[Stored items]
***

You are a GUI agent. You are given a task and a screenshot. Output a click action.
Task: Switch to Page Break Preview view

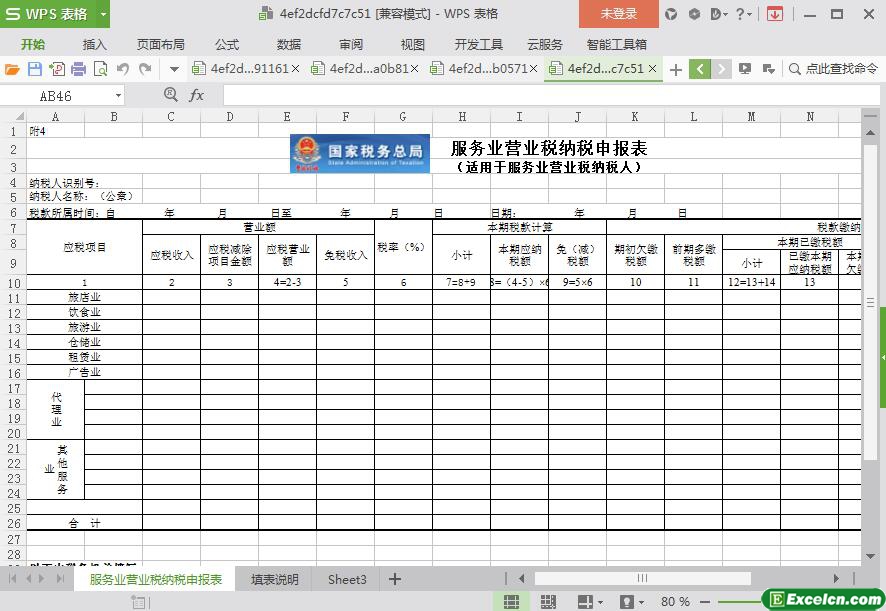point(548,602)
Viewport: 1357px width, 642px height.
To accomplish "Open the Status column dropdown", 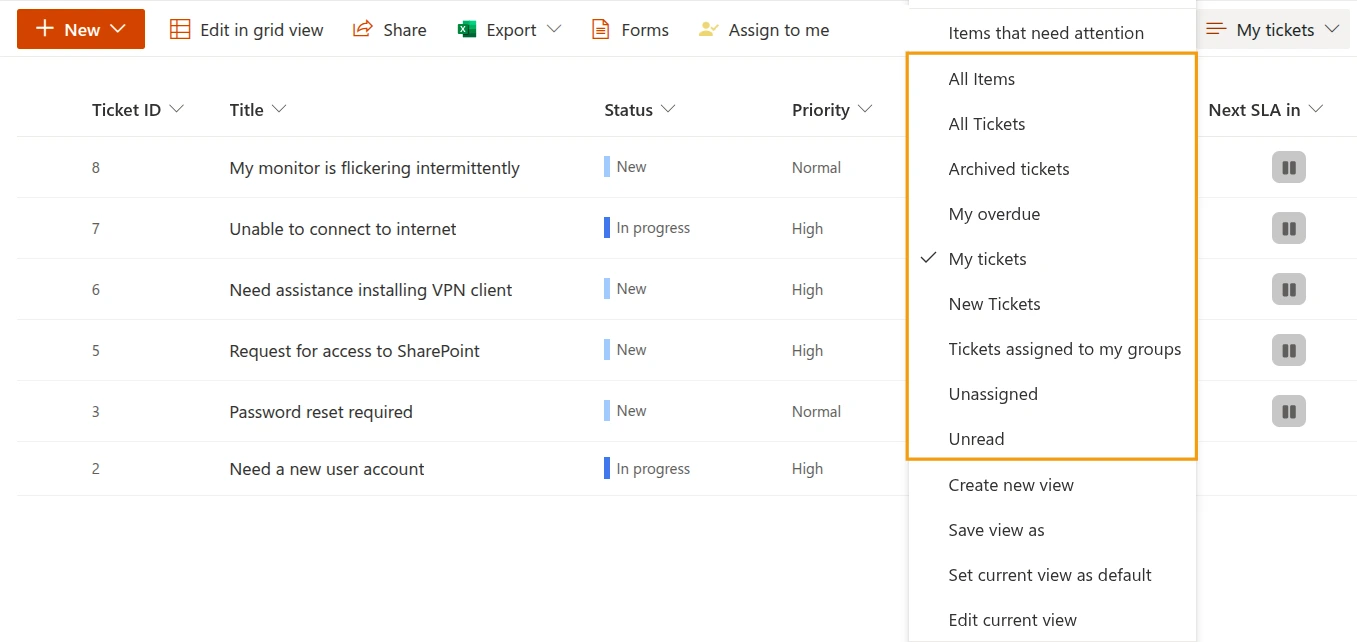I will click(x=667, y=109).
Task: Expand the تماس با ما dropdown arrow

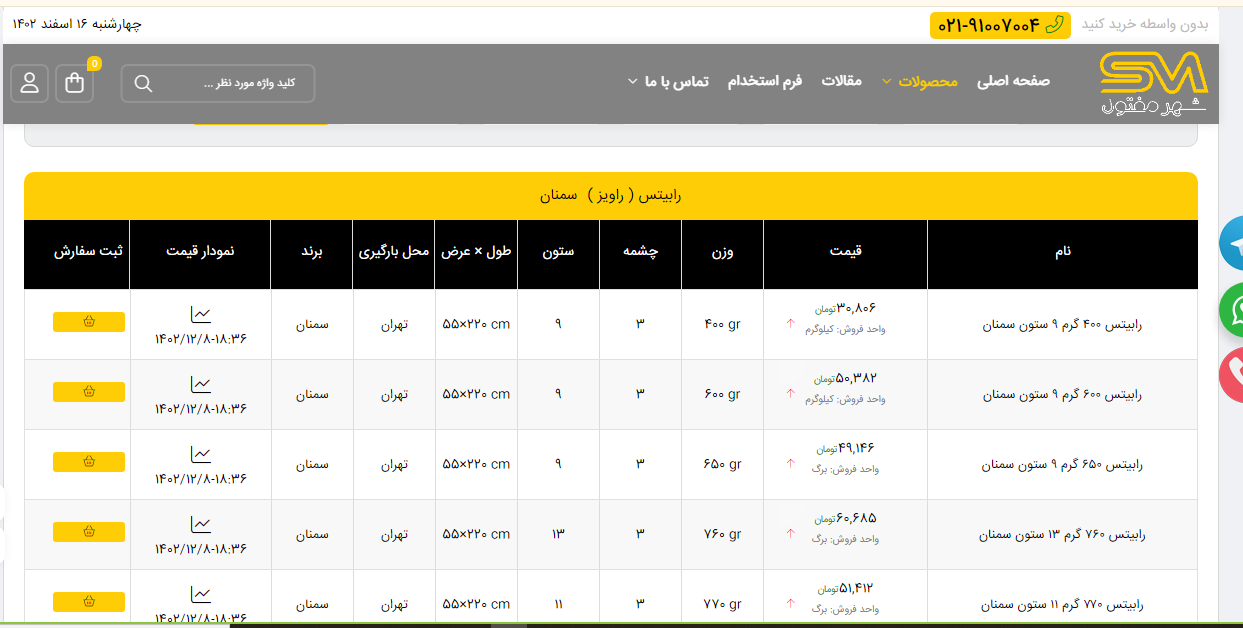Action: point(632,81)
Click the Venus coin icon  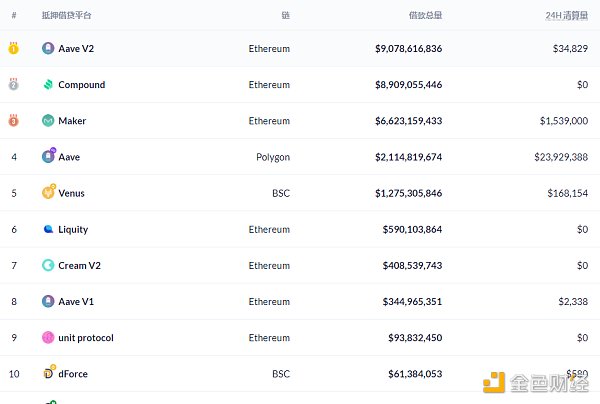[48, 192]
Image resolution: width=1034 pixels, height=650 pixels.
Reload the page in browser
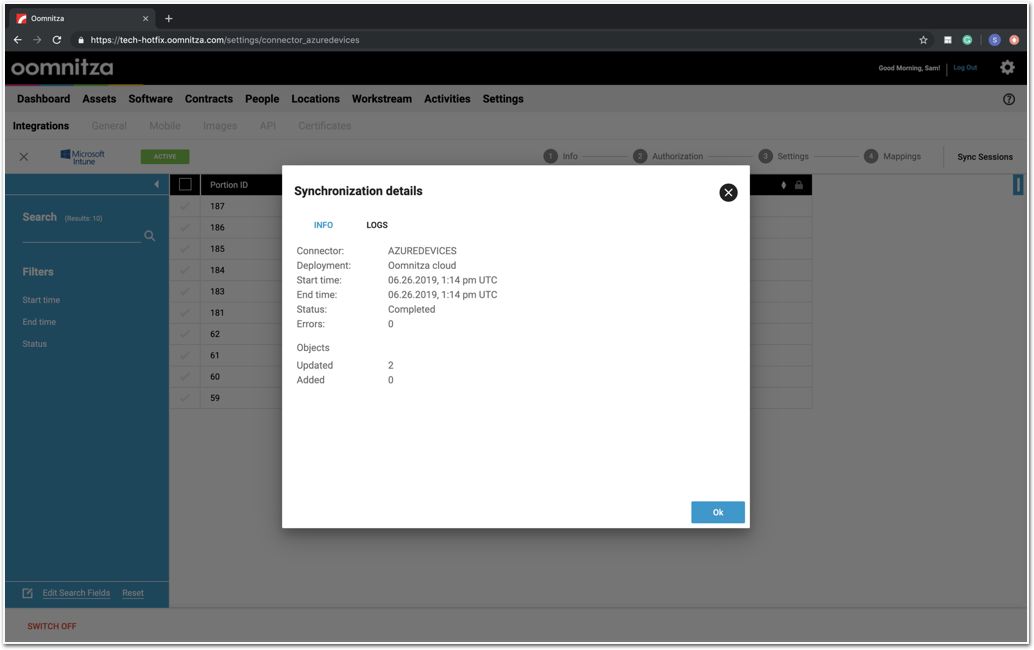[x=57, y=40]
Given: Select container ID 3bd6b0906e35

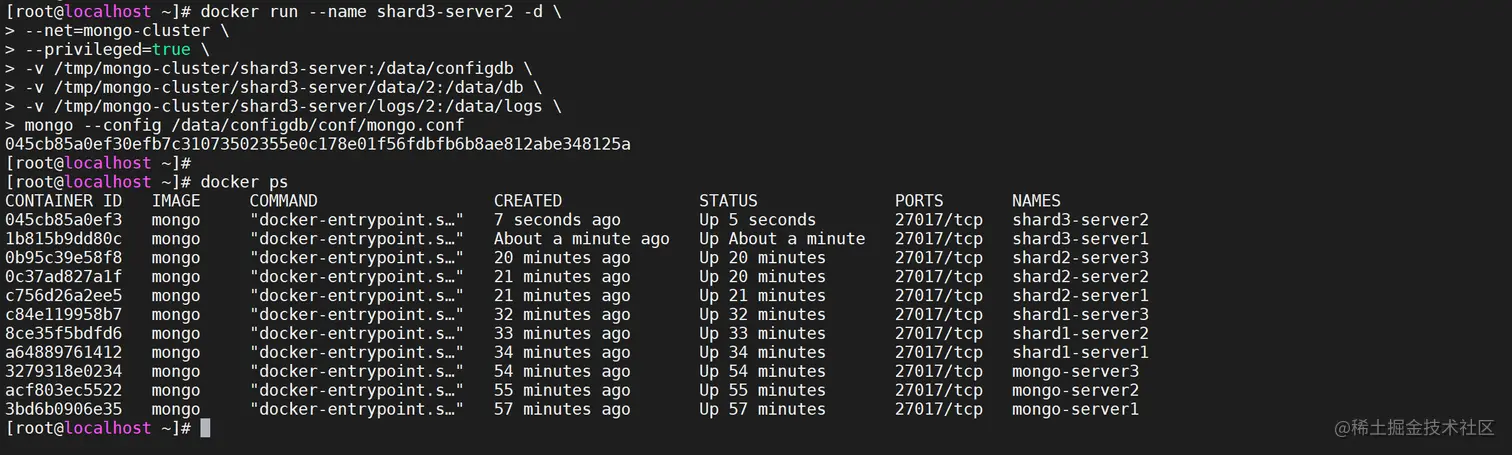Looking at the screenshot, I should pyautogui.click(x=64, y=409).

***

## ASSIGNMENT
Report the count, and only the count, of lines in the records above that contain "height".

## RESPONSE TO THE TASK
2